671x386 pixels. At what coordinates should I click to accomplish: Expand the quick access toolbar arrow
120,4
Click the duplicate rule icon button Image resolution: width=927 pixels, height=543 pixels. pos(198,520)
---
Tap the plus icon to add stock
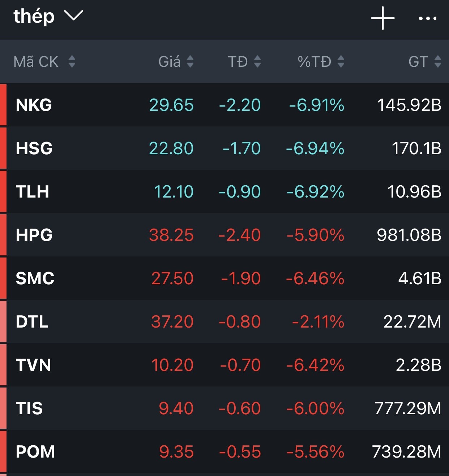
* * *
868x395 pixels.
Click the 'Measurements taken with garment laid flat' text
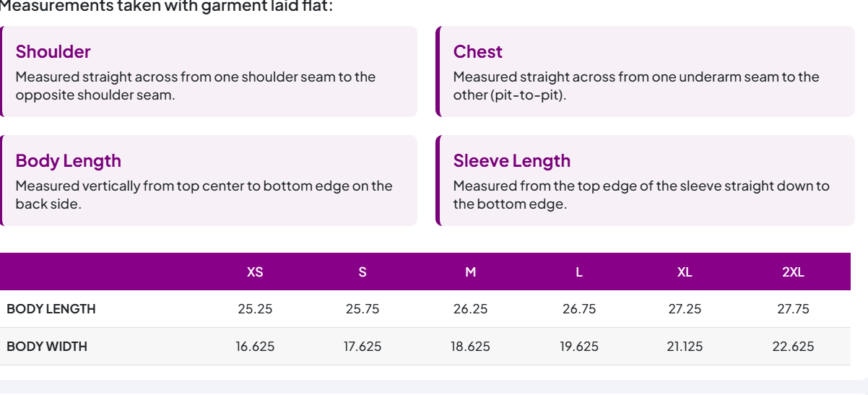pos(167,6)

▸ WORK TO COMPLETE
From the entries above, restate word for word the lines from the line containing "671x386 pixels. At" to the line containing "Click the duplicate", both ends included, and nothing more.

▸ RESPONSE BOX
671x386 pixels. At what coordinates should I click to accomplish: Expand the quick access toolbar arrow
120,4
Click the duplicate rule icon button Image resolution: width=927 pixels, height=543 pixels. pos(198,520)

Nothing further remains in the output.